Once consumers become patients, having chosen where to get care, transparency comes into play again fundamentally to change the physician-patient relationship model.  Transparency makes it possible to involve patients as full partners in decision-making, explained New England Journal of Medicine executive editor Gregory Curfman, M.D., at an October 2014, seminar sponsored by the journal and the Harvard Business Review.

Hospitals increasingly are engaging patients and their families in helping with the redesign of care – as detailed in my last article.  At Children’s Mercy Hospital in Kansas City, a 2012 policy change “placed patients and families at the center of decision making.”  Now, Children’s Mercy has more than 300 advisors embedded on committees, task forces and teams throughout the hospital.  In North Carolina, Vidant Health integrates more than 150 advisors on teams and committees.

Across the economy, every organization will need an adaptive strategy for the new transparocracy.  As Dennett and Roy observe, the old protective interfaces between organizations’ internal affairs and the public world are losing their effectiveness.   “We can now see further, faster, and more cheaply and easily than ever before—and we can be seen,” they explain, adding, “The players who cannot adjust will not last long.”

Steps to Transparency

In developing their strategies, organizations should consider these ten steps to transparency:

1.   Make mission “true north:” This is the “why” of your organization, establishing your reason and right to operate, not a slogan or tagline. Align all your practices and behaviors with it.  Some organizations also use their business model as a public reference point for their performance.

2.   Prioritize your focus: Considering your mission and business model, identify those areas, e.g. supply chain, menu ingredients, health cost and quality, where greater transparency will have the most positive impact.  Proceed area by area in order of importance.

3.   Redefine privacy boundaries: Certain information must remain confidential, such as personal health and market-moving information, as well as critical privacy needs.  Narrow what this information is and who gets it internally.   Then, identify transparency zones within the organization for both employee and public.

4.   Provide understanding: Add perspective and explanation to the information you release, both internally and externally.  Anticipate how the public and employees will receive and question it.  Provide answers up front.

5.   Deliver accessibility: Make your information easy to find and use, for example through a central point on your website. Ensure it is timely and current, and the public can count on it.   Provide vehicles for feedback and questions.

6.   Monitor and respond: Track how your information flows through digital space.  Monitor your website metrics and social media.  In real time, identify issues that can be resolved with more information, more comprehensible portrayal or more easily understood explanations.  Fully engage in the social media conversation.

7.   Recruit and Include: Embed consumers, customers and other stakeholders on work teams, task forces and committees.  Engage volunteers; hire some to serve as the external voice, internally; and recruit others for short-term intern-like roles.

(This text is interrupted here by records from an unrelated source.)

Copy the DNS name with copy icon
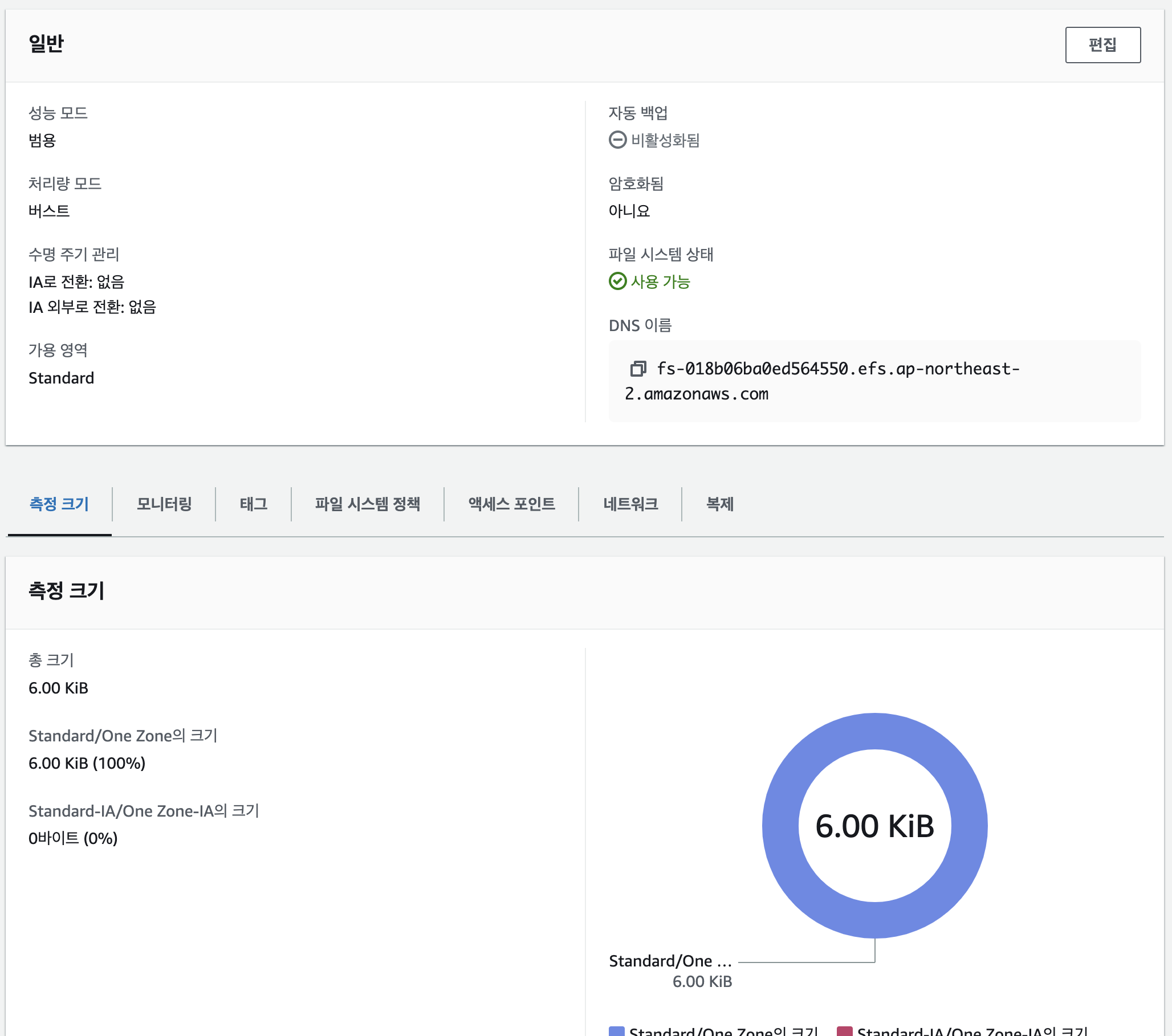Image resolution: width=1172 pixels, height=1036 pixels. pos(638,369)
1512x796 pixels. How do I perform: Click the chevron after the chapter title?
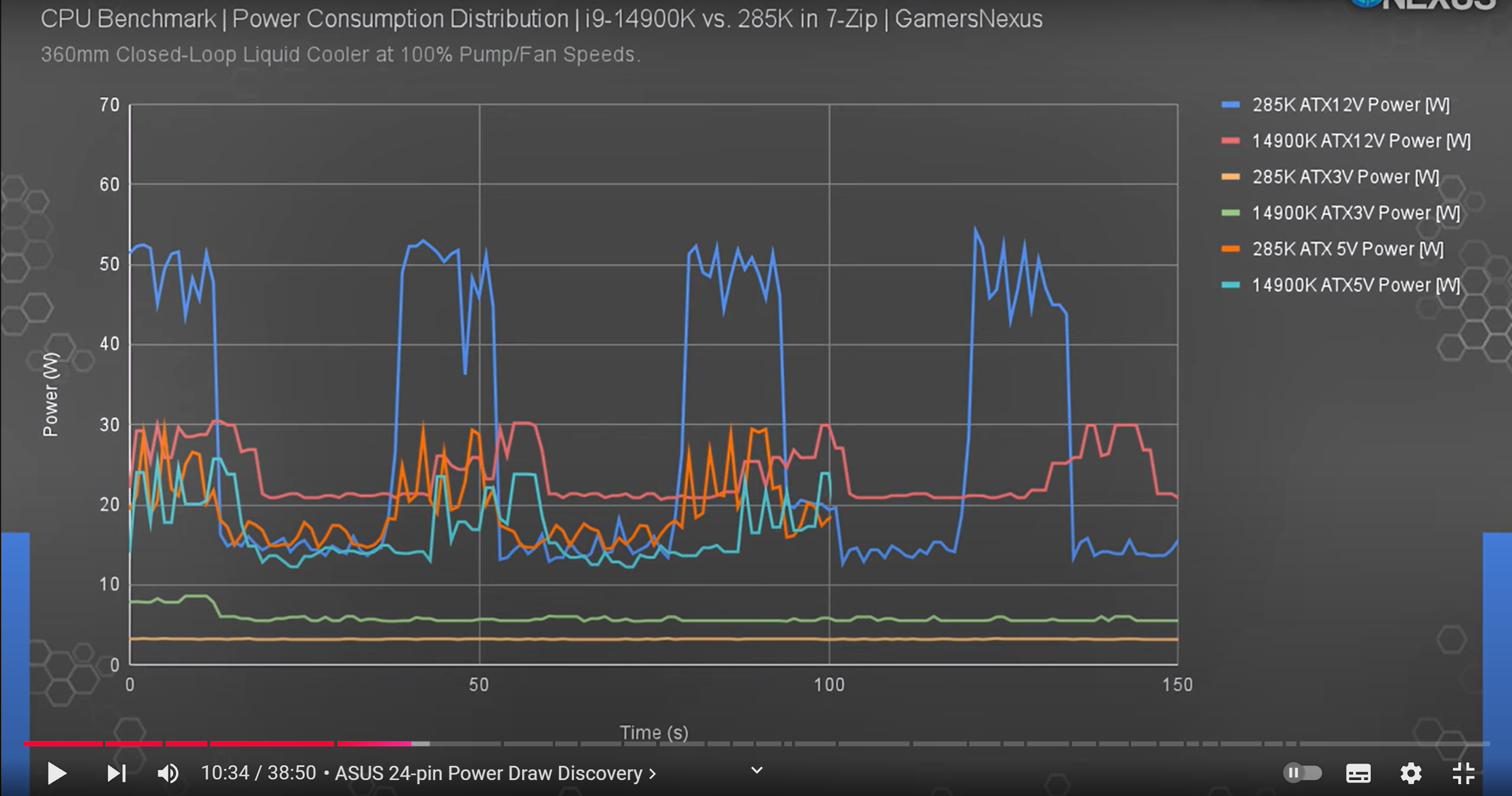coord(653,774)
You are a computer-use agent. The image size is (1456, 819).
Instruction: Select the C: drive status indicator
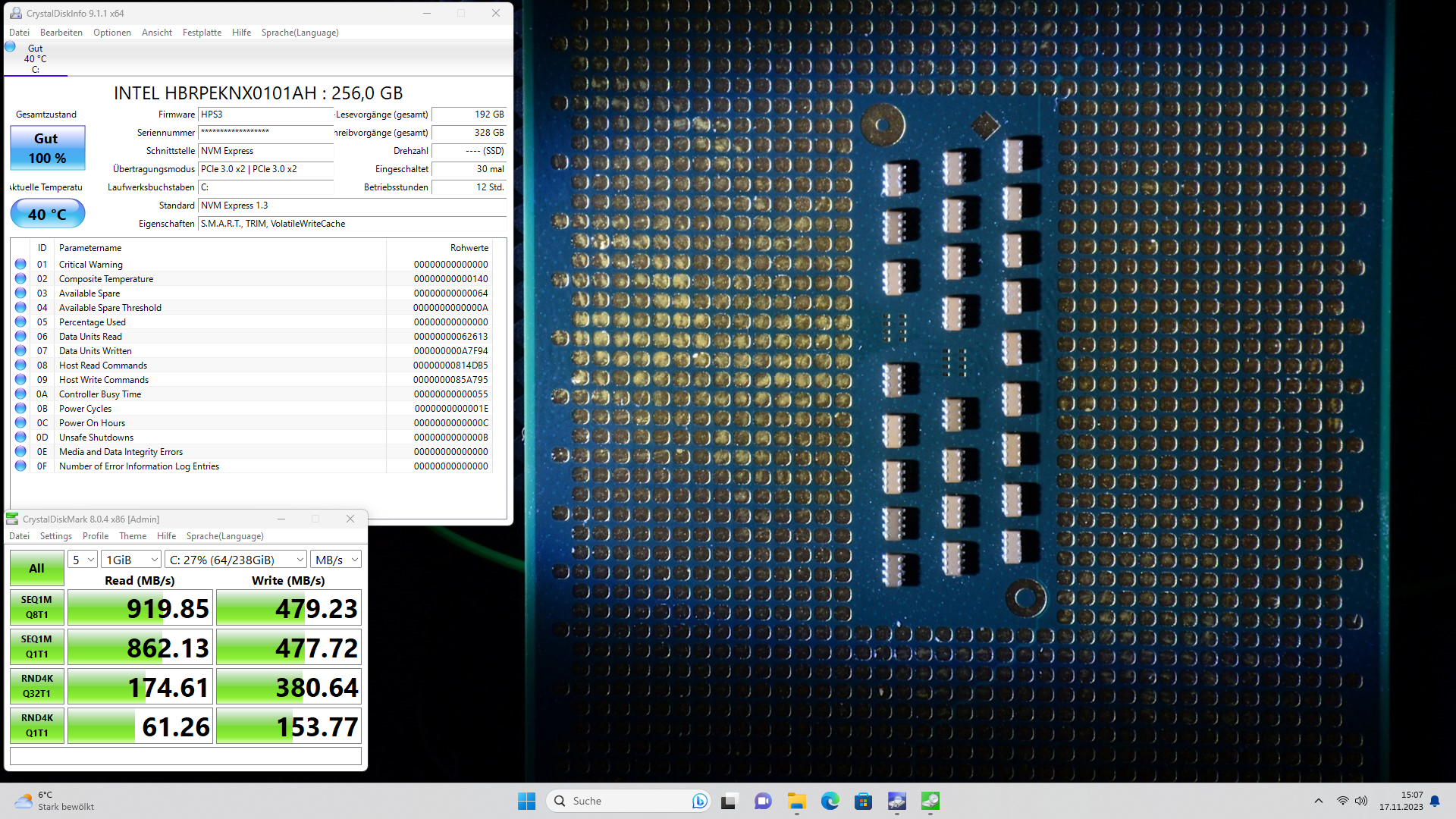click(35, 58)
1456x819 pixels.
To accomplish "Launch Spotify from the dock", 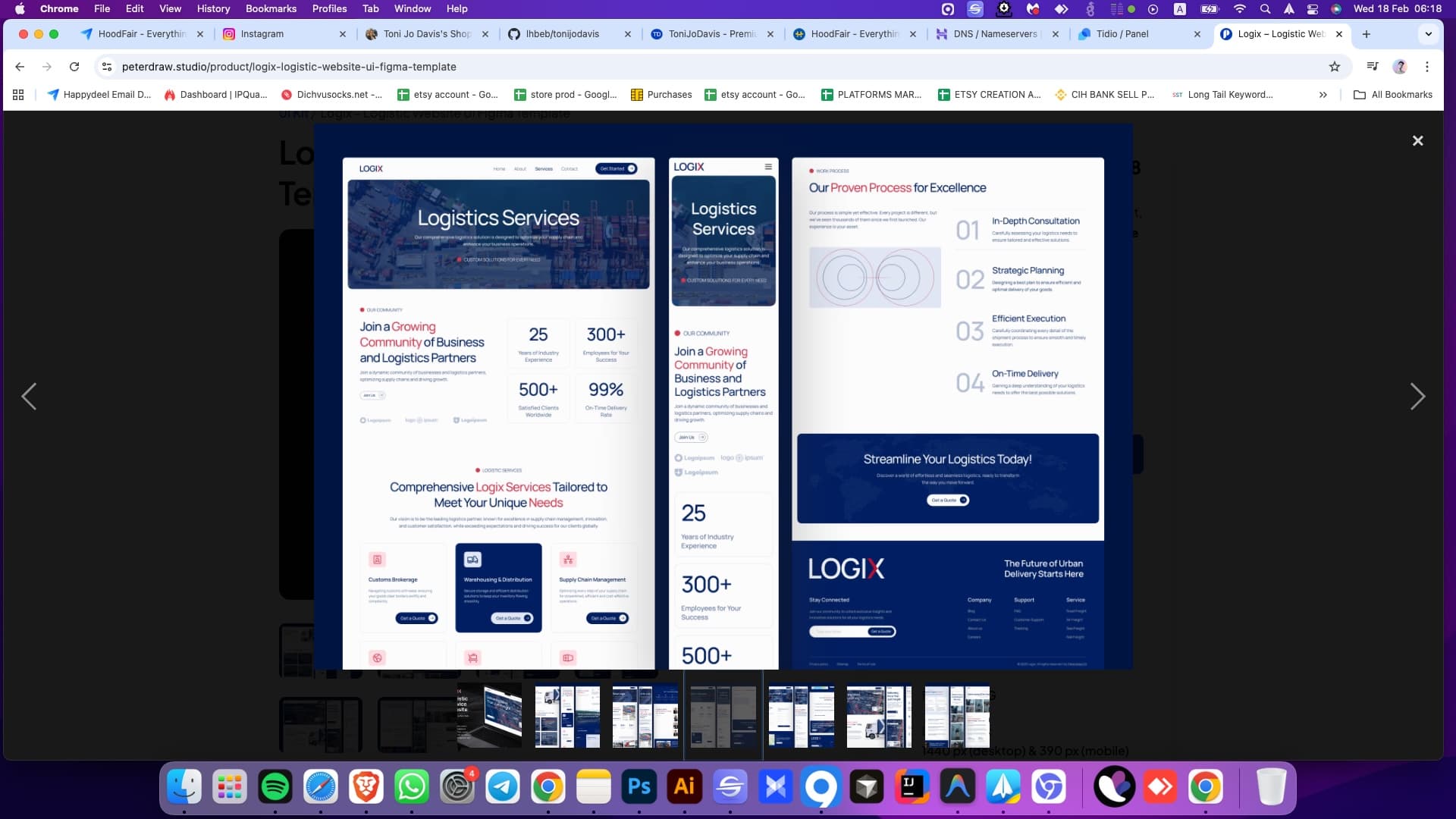I will (275, 787).
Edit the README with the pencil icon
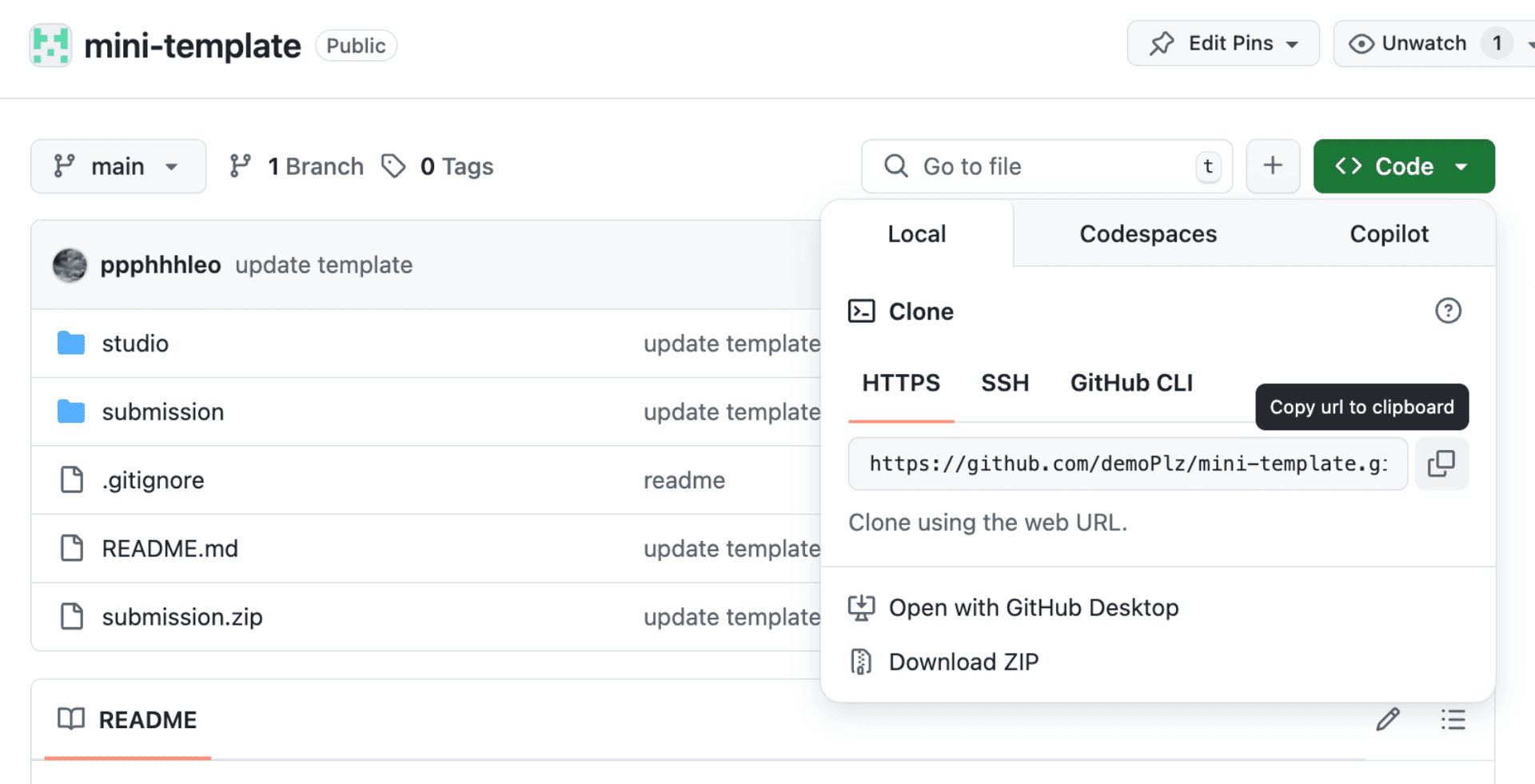Screen dimensions: 1535x784 tap(1389, 719)
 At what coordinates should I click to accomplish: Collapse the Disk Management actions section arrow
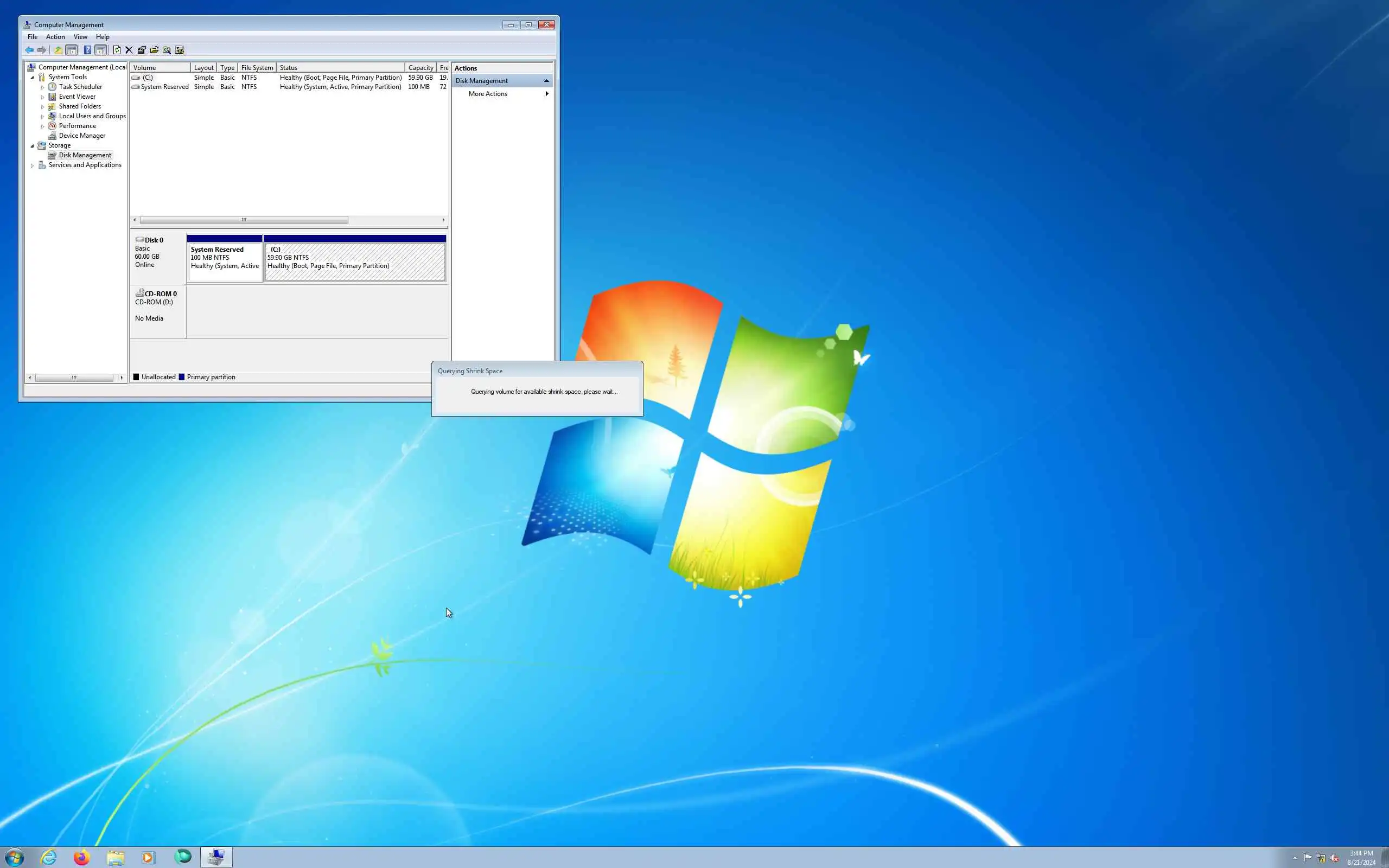pos(546,81)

8.   Modify practices and behaviors: Capitalize on the feedback, conversation, reaction and dialogue your information triggers.  Improve products, policies, practices and procedures accordingly.

9.   Restructure the organization: Adapt your organization, setting priorities, instituting process and allocating resources. Reduce hierarchies and foster the collaboration among employees and with the public that accompanies greater transparency.

10.   Manage the transition: Prepare a detailed roadmap for your transition to greater transparency.  Carefully consider and communicate the reasons for more transparency. Link to your mission, relevant past history or new external circumstances, especially if you are contradicting prior disclosure resistance.